Deadlock in the 120-seat parliament was a real possibility a day after the election, which had been dominated by Netanyahu’s polarizing leadership.
With about 87.5% of the vote counted by Wednesday morning, Netanyahu’s Likud party and its ultra-Orthodox and far-right allies fell short of a 61-seat majority — even if the Yamina party of Netanyahu ally-turned-critic Naftali Bennett were to join a Netanyahu-led government. Bennett has refused to endorse either side.
At the same time, a small Arab party emerged as a potential kingmaker on Wednesday morning after the latest count indicated it would cross the threshold to get into parliament. Like Bennett, the head of the Ra’am party, Mansour Abbas, has not ruled out joining either camp.
A fifth election also remains an option if neither camp can form a coalition. In that case, Netanyahu would remain a caretaker prime minister heading for a corruption trial and a confrontation with U.S. President Joe Biden over Iran.
The final tally of the votes cast at regular polling stations is expected later Wednesday.
But even then, much could still change under Israel’s whipsaw politics. The elections commission was still counting about 450,000 ballots from voters who cast them outside their home polling place.
The initial results showed the country as deeply divided as ever, with an array of small sectarian parties dominating the parliament.
The results also signalled a continuing shift of the Israeli electorate toward the right wing, which supports West Bank settlements and opposes concessions in peace talks with the Palestinians. That trend was highlighted by the strong showing of an ultranationalist anti-Arab religious party.
After three previous inconclusive elections, Netanyahu had been hoping for a decisive victory that would allow him to form a government with his traditional ultra-Orthodox and hard-line nationalist allies and seek immunity from corruption charges.
In an address to supporters early Wednesday, a subdued Netanyahu boasted of a “great achievement” but stopped short of declaring victory. Instead, he appeared to reach out to his opponents and called for formation of a “stable government” that would avoid another election.
“We must not under any circumstances drag the state of Israel to new elections, to a fifth election,” he said. “We must form a stable government now.”
Bennett could play an outsized role. He shares Netanyahu’s hard-line nationalist ideology and would seem to be more likely to ultimately join the prime minister. But Bennett has not ruled out joining forces with Netanyahu’s opponents.

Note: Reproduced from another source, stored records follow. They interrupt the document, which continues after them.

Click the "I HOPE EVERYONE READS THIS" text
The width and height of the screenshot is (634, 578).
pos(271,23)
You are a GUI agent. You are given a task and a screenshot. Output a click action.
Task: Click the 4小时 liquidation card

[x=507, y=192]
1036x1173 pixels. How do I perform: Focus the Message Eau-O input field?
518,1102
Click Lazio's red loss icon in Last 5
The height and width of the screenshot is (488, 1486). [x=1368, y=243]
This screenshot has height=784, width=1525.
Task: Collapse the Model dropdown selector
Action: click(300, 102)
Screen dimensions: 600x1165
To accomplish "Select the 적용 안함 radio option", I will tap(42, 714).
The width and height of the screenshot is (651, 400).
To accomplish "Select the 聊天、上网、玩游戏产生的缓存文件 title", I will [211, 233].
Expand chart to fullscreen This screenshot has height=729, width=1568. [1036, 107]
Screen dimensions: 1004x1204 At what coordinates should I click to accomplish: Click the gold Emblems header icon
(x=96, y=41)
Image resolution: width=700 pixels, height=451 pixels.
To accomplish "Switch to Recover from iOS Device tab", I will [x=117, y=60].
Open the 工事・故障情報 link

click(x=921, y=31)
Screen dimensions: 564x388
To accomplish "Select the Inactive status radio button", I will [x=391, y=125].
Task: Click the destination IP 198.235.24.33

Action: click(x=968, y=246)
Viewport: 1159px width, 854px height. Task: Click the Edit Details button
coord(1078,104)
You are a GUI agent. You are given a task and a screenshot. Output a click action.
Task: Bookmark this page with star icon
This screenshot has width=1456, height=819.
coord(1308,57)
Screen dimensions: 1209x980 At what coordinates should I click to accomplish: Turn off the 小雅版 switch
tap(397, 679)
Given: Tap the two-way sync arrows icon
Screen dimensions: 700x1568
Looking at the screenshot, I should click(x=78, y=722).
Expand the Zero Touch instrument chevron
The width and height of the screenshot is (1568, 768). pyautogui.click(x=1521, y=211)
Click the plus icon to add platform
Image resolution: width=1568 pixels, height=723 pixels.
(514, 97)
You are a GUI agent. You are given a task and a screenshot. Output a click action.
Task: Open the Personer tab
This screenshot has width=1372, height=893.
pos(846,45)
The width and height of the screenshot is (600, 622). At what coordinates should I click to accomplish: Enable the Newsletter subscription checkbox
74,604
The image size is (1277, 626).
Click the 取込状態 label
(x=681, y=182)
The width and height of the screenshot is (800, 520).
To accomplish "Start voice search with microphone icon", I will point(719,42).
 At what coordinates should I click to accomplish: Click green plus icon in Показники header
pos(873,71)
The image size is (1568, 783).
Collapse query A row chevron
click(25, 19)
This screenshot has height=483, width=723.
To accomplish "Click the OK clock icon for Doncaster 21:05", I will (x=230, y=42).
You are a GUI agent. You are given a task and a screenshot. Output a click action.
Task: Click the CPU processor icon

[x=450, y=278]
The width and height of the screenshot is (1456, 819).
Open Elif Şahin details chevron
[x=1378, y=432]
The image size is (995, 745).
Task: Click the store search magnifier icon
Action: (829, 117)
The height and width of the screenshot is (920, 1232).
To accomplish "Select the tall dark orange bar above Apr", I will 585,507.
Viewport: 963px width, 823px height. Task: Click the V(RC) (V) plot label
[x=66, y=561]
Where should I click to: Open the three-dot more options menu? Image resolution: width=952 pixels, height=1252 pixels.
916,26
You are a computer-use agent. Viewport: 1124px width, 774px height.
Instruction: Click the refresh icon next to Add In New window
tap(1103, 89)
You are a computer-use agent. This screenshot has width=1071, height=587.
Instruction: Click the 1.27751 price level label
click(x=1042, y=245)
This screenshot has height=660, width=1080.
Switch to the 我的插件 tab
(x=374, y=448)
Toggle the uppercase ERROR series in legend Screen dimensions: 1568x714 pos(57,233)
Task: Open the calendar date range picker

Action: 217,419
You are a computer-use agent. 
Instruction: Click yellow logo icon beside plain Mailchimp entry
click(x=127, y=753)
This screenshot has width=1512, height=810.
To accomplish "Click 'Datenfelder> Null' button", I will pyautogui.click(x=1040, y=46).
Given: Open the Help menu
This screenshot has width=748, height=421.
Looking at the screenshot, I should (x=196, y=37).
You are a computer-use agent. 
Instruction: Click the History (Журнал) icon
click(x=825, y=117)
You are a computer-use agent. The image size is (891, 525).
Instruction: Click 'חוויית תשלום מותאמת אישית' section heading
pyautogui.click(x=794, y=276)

During the campaign, Netanyahu emphasized Israel’s highly successful coronavirus vaccination drive. He moved aggressively to secure enough vaccines for Israel’s 9.3 million people, and in three months the country has inoculated some 80% of its adult population. That has enabled the government to open restaurants, stores and the airport just in time for election day.
He also tried to portray himself as a global statesman, pointing to the four diplomatic accords he reached with Arab countries last year. Those agreements were brokered by his close ally, then-President Donald Trump.
Netanyahu’s opponents say the prime minister bungled many other aspects of the pandemic, particularly by allowing his ultra-Orthodox allies to ignore lockdown rules and fuel a high infection rate for much of the year.
Over 6,000 Israelis have died from COVID-19, and the economy continues to struggle with double-digit unemployment.
They also point to Netanyahu’s corruption trial, saying someone who is under indictment for serious crimes is not fit to lead the country. Netanyahu has been charged with fraud, breach of trust and accepting bribes in a series of scandals that he dismisses as a witch hunt by a hostile media and legal system.
The Biden administration has kept its distance, a contrast to Trump’s support. Netanyahu has hardly mentioned the new American president, with whom he’s clashed over how to rein in Iran’s nuclear capabilities.
After the election results come in, attention will turn to the country’s figurehead president, Reuven Rivlin.
He will hold a series of meetings with party leaders and then choose the one he believes has the best chance of forming a government as his prime minister-designate. That could set off weeks of horse-trading.